A Solução de Consulta também reforça aspectos processuais relevantes sobre consultas tributárias, especialmente quanto às hipóteses de ineficácia.
2. Receita amplia uso de créditos na transação tributária
A Receita Federal publicou a Portaria RFB nº 676/2026, ampliando as possibilidades de utilização de créditos fiscais nas transações tributárias.
A alteração permite que créditos de:
- Prejuízo fiscal
- Base negativa da CSLL
também possam ser utilizados para amortização do valor principal do crédito tributário.
A mudança está alinhada ao entendimento do TCU no Acórdão nº 990/2026-Plenário, que diferenciou descontos de instrumentos de liquidação tributária.
Na prática, a medida tende a tornar as modalidades de transação mais atrativas e ampliar as possibilidades de regularização de passivos fiscais.
O movimento reforça a tendência de fortalecimento das soluções negociadas no contencioso tributário, aproximando a cobrança da efetiva capacidade econômica do contribuinte.
3. Clínicas odontológicas e a possibilidade de redução de IRPJ e CSLL no lucro presumido
A Solução de Consulta SRRF03 nº 3018/2026 reforçou um entendimento que vem ganhando força tanto na esfera administrativa quanto judicial: determinadas receitas odontológicas podem receber tratamento semelhante ao dos serviços hospitalares no lucro presumido.
O tema se conecta diretamente ao entendimento consolidado pelo STJ no Tema 217, que admite o enquadramento de determinados serviços de saúde no benefício fiscal, desde que cumpridos requisitos específicos.
Na prática, isso pode permitir:
- Redução da presunção de 32% para 8% no IRPJ
- Redução da presunção de 32% para 12% na CSLL
Mas a Receita deixa claro que a análise não depende apenas da atividade odontológica em si.
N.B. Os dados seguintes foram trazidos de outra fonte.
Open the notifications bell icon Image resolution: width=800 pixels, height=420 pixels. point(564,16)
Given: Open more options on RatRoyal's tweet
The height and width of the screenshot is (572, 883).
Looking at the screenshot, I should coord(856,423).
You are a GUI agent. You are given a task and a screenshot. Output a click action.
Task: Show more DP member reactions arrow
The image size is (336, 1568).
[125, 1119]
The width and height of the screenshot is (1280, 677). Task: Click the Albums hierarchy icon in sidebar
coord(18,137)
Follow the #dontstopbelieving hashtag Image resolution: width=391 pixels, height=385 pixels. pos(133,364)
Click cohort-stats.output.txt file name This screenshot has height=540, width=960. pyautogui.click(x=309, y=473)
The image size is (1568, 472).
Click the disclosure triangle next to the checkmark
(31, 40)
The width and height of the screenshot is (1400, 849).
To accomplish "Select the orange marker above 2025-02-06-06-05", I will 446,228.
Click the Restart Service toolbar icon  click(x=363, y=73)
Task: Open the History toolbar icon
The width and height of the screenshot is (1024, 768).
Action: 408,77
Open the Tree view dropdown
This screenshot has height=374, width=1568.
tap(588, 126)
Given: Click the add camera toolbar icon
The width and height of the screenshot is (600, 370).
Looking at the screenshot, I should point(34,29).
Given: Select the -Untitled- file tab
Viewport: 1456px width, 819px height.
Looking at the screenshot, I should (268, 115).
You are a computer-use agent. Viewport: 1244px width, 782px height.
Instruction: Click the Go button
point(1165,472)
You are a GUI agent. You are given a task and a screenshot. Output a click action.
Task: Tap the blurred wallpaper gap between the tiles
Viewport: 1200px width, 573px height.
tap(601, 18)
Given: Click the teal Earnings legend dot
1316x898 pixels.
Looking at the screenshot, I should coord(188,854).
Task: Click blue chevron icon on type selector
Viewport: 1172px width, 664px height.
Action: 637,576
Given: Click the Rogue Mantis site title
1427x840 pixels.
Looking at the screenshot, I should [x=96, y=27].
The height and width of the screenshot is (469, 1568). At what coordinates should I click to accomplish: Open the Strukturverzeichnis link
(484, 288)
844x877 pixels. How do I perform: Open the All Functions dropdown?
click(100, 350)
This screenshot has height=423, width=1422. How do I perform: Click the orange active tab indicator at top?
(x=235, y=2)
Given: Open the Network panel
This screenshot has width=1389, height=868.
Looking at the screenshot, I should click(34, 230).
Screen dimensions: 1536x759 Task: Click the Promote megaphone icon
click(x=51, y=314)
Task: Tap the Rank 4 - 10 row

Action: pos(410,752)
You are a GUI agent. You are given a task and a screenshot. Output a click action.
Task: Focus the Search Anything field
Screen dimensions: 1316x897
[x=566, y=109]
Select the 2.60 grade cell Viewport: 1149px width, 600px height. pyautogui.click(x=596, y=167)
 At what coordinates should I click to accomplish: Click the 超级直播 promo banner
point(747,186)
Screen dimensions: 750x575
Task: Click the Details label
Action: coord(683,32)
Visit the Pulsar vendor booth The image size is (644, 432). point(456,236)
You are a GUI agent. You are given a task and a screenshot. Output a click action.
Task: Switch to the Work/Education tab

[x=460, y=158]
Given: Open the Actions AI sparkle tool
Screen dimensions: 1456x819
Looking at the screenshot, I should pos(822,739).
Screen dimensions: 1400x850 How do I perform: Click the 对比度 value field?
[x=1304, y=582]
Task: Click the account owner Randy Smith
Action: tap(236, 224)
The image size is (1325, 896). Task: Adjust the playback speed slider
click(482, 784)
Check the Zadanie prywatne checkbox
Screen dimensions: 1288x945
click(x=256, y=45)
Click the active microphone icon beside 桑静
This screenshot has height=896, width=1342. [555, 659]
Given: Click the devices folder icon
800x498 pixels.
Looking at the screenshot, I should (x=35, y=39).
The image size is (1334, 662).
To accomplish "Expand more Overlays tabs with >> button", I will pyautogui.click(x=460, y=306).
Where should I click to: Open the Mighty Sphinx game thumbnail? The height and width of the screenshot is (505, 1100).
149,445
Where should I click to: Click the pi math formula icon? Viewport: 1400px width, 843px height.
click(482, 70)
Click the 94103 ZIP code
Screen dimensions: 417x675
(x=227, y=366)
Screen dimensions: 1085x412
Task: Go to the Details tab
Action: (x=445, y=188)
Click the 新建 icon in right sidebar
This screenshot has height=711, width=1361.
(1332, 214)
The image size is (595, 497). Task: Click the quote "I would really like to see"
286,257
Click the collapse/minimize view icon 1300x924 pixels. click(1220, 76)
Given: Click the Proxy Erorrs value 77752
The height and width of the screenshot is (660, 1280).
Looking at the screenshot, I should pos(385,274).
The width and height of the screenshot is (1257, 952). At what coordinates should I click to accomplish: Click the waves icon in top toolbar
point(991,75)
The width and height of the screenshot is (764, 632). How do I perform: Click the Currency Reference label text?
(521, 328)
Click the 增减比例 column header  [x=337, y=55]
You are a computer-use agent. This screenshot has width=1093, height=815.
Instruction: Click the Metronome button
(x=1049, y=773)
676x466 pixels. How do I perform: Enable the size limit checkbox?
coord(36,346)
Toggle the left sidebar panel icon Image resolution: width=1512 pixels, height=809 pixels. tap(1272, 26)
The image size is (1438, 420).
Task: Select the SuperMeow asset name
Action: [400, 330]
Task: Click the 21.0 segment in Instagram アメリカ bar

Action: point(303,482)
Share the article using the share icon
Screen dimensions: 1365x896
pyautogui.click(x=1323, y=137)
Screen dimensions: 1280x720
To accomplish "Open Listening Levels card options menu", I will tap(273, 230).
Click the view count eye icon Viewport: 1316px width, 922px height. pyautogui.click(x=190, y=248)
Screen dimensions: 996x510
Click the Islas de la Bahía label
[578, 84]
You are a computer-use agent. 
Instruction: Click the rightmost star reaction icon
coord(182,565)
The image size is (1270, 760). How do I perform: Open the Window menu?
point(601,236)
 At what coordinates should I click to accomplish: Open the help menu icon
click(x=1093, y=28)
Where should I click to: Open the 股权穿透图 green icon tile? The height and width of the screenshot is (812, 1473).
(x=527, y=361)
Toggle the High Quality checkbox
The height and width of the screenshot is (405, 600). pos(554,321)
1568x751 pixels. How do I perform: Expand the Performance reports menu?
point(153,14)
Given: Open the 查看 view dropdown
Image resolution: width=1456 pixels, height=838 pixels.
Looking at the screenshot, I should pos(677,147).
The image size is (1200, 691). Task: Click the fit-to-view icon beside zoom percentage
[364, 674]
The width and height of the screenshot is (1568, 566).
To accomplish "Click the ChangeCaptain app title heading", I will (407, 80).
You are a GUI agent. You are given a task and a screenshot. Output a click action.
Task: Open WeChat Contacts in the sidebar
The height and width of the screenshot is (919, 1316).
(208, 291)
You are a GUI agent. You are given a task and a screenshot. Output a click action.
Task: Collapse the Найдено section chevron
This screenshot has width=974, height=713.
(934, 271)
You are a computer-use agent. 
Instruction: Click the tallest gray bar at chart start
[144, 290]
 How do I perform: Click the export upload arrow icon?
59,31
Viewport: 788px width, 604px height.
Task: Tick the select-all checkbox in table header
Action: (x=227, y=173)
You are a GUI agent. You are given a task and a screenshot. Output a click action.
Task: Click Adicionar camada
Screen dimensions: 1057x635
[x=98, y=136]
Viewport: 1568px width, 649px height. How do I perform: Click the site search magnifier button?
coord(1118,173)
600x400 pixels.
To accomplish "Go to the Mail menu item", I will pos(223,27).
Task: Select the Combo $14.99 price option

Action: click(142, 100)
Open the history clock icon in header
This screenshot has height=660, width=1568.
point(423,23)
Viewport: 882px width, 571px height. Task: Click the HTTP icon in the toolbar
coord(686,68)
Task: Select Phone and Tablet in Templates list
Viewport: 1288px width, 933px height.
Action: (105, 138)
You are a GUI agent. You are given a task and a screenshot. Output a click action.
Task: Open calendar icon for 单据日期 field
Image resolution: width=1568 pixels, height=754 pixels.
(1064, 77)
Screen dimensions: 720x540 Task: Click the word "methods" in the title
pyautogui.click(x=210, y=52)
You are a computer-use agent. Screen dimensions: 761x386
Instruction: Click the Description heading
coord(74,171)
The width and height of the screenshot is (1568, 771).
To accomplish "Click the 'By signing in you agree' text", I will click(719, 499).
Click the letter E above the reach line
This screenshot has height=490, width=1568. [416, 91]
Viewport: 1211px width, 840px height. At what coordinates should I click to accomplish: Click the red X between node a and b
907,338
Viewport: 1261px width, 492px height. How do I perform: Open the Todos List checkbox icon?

Os principais pontos avaliados envolvem:
- Natureza efetiva dos serviços prestados
- Estrutura empresarial adotada
- Organização operacional
- Segregação correta das receitas
Procedimentos cirúrgicos e atividades ligadas a apoio diagnóstico e terapia tendem a concentrar a discussão.
Um dos maiores riscos está justamente na ausência de segregação contábil adequada. Em muitos casos, clínicas acabam tributando toda a receita em 32%, mesmo quando parte das atividades poderia receber tratamento diferente.
Os três temas desta semana mostram um movimento importante da Receita Federal: menos foco em interpretações genéricas e maior exigência de coerência técnica entre operação, contabilidade e tributação.
A possibilidade de excluir o DIFAL da base do PIS e da Cofins abre espaço para revisão de apurações e potencial redução de carga tributária. A ampliação do uso de créditos na transação tributária fortalece soluções negociadas e amplia alternativas para regularização fiscal. Já no caso das clínicas odontológicas, o debate deixa cada vez mais claro que o benefício tributário depende de estrutura, prova e enquadramento correto.
Isso revela uma mudança relevante no cenário tributário brasileiro.
O ponto central já não é apenas “qual tributo pagar”, mas como a empresa está organizada para sustentar tecnicamente aquilo que apura.
Empresas que combinarem documentação adequada, contabilidade estruturada e acompanhamento estratégico terão mais segurança para aproveitar oportunidades legítimas e reduzir riscos fiscais. Já operações sem organização ou critérios claros tendem a enfrentar um ambiente cada vez mais integrado, digital e fiscalizado.
O sistema está evoluindo. E a gestão tributária precisa evoluir junto.